From: Amit Langote <Langote_Amit_f8(at)lab(dot)ntt(dot)co(dot)jp>
To: jesper(dot)pedersen(at)redhat(dot)com
Cc: Rajkumar Raghuwanshi <rajkumar(dot)raghuwanshi(at)enterprisedb(dot)com>, David Rowley <david(dot)rowley(at)2ndquadrant(dot)com>, Robert Haas <robertmhaas(at)gmail(dot)com>, Dilip Kumar <dilipbalaut(at)gmail(dot)com>, Beena Emerson <memissemerson(at)gmail(dot)com>, Pg Hackers <pgsql-hackers(at)postgresql(dot)org>
Subject: Re: [HACKERS] path toward faster partition pruning
Date: 2017-11-29 01:24:08
Message-ID: 3c2dd040-b5bc-0aac-f29d-7e65e2e0b4f3@lab.ntt.co.jp
Views: Raw Message | Whole Thread | Download mbox | Resend email
Thread:
Lists: pgsql-hackers

Hi Jesper.

On 2017/11/28 3:30, Jesper Pedersen wrote:
> Hi Amit,
>
> On 11/24/2017 12:00 AM, Amit Langote wrote:
>>> On 2017/11/23 3:56, Jesper Pedersen wrote:
>>> EXPLAIN (ANALYZE) SELECT t1.a, t1.b, t2.c, t2.d FROM t1 INNER JOIN t2 ON
>>> t2.c = t1.b WHERE t2.d = 1;
>>>
>>> I just wanted to highlight that the "JOIN ON" partition isn't pruned - the
>>> "WHERE" one is.
>>
>> Did you mean to write ON t2.d = t1.b?  If so, equivalence class mechanism
>> will give rise to a t1.b = 1 and hence help prune t1's partition as well:
>>
>
> No, I meant 't2.c = t1.b'. If you take the same example, but don't
> partition you will get the following plan:
>
> test=# EXPLAIN (COSTS OFF) SELECT t1.a, t1.b, t2.c, t2.d FROM t1 INNER
> JOIN t2 ON t2.c = t1.b WHERE t2.d = 1;
>                   QUERY PLAN
> ----------------------------------------------
>  Nested Loop
>    ->  Index Scan using idx_t2_d on t2
>          Index Cond: (d = 1)
>    ->  Index Only Scan using idx_t1_b_a on t1
>          Index Cond: (b = t2.c)
> (5 rows)

So it appears to me that you're pointing out the inner Index Only Scan on
t1, which is lot better than scanning all of t1 on every loop iteration.
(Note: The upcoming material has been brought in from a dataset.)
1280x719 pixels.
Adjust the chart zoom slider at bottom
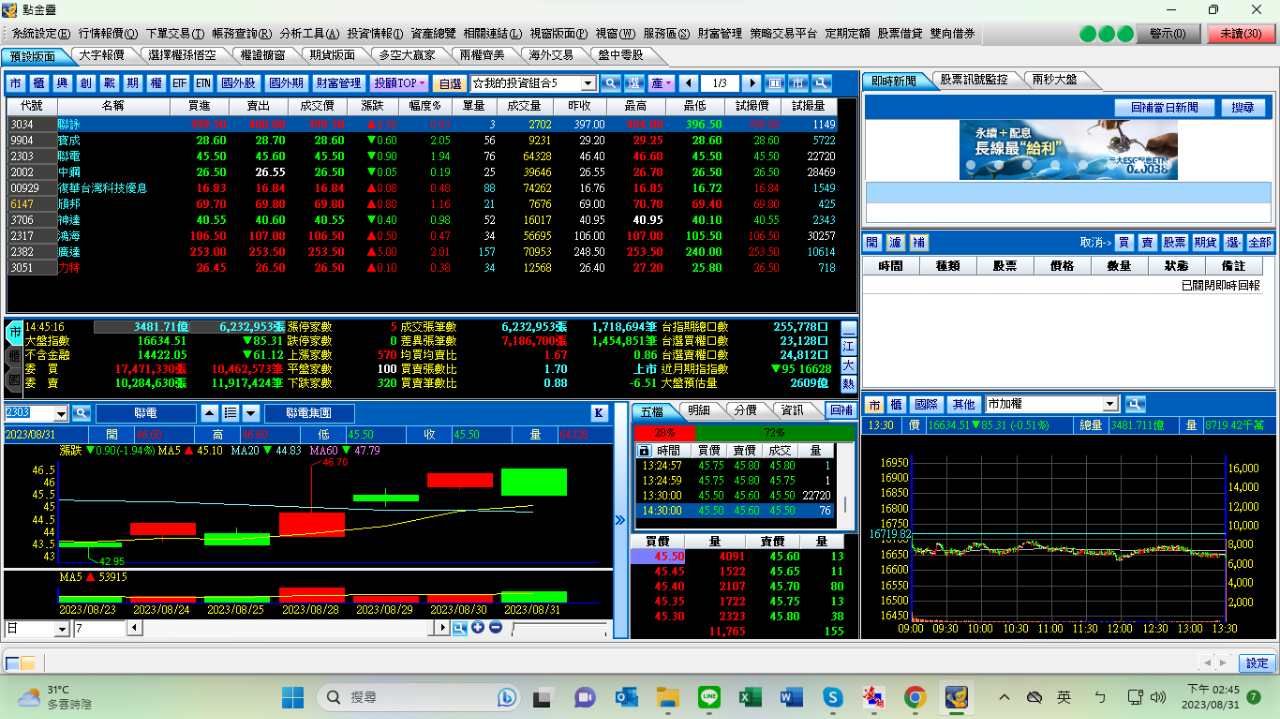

As you might know, we can't exactly have the index scan on partitioned
table (that is, the parent table itself), because there wouldn't be any
index on it. However, the planner is smart enough to push the clause down
to partitions (leaf tables) which may have the index and hence index scan
could be chosen for them. But note that planner will have chosen *all*
partitions, because there is no constant value to prune partitions with at
that point.

If we get run-time pruning [1], we get to get almost close to what happens
in the non-partitioned case. In this case, since t1.b of t2.c = t1.b is
the partition key of t1, we will make an Append node with run-time pruning
enabled. On every loop iteration, t2.c's value will be used to prune
useless partitions, which will leave us in most cases to scan just one
partition and it might be an Index Only Scan using the partition's index.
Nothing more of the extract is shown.